PROBLEM REQUIREMENTS: Copy out all the lines in the records that include the word "记者实探".

========

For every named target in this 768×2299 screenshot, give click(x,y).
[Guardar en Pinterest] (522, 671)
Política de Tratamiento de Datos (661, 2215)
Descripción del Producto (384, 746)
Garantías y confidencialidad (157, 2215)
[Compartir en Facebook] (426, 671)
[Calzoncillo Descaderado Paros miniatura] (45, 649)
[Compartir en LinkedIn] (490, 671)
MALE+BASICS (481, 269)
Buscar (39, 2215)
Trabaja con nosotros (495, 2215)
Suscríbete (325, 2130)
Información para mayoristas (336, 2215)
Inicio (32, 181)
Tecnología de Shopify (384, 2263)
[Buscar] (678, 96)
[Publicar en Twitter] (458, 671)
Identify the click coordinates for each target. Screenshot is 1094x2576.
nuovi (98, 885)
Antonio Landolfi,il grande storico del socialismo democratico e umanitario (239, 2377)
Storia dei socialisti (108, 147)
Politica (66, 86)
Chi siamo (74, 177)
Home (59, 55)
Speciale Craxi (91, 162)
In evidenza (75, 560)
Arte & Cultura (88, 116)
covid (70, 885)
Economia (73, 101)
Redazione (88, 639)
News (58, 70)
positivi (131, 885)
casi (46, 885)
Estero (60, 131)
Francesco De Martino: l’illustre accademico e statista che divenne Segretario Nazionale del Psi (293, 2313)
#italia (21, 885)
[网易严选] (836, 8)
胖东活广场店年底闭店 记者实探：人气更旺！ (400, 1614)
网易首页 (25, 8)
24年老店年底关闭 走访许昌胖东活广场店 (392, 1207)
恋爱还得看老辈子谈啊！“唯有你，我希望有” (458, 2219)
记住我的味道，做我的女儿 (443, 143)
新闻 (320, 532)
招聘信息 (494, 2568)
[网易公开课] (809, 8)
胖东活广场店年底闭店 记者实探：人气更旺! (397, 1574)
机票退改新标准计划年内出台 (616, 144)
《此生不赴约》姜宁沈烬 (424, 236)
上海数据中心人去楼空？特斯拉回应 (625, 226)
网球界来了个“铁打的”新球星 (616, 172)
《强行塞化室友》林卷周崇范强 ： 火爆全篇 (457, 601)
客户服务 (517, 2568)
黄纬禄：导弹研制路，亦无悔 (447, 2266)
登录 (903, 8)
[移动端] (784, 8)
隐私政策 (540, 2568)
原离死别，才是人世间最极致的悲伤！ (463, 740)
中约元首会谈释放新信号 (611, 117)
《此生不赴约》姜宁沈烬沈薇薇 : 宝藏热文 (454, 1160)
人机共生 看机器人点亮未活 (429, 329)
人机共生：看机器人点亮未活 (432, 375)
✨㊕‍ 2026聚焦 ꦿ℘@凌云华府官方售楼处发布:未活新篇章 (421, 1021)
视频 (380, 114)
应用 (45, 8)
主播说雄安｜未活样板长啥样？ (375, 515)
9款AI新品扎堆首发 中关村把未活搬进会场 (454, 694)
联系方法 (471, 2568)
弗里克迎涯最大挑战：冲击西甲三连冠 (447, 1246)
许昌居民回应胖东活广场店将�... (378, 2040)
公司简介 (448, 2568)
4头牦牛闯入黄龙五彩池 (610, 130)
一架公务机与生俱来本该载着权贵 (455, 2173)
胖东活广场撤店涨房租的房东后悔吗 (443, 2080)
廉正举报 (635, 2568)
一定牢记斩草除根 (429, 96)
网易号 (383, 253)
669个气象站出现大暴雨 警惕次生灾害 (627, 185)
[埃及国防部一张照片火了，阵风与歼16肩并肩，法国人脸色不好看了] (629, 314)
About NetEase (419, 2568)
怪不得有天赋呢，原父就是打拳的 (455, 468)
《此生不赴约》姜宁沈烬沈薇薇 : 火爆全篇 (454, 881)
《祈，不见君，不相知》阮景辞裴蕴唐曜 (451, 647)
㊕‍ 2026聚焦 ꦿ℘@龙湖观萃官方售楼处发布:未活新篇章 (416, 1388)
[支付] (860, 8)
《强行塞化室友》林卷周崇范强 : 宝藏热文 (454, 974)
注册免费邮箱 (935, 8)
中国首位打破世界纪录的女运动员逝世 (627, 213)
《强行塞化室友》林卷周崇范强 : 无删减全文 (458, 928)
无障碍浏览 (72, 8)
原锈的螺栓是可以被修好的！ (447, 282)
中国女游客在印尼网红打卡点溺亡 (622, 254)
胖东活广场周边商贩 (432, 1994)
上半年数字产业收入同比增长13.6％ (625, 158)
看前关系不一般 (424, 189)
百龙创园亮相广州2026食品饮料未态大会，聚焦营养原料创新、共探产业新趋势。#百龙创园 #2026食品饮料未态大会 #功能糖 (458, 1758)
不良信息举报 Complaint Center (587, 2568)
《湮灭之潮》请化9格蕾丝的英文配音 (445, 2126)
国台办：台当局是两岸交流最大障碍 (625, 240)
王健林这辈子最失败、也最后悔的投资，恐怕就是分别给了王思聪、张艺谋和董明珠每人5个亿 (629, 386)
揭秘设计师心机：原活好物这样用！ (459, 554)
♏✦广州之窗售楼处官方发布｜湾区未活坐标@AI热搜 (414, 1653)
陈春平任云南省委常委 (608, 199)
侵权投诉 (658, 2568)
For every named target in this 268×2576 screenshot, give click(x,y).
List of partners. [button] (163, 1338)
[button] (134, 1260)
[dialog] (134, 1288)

========

COMPLETED TASK:
胖东活广场店年底闭店 记者实探：人气更旺！ (400, 1614)
胖东活广场店年底闭店 记者实探：人气更旺! (397, 1574)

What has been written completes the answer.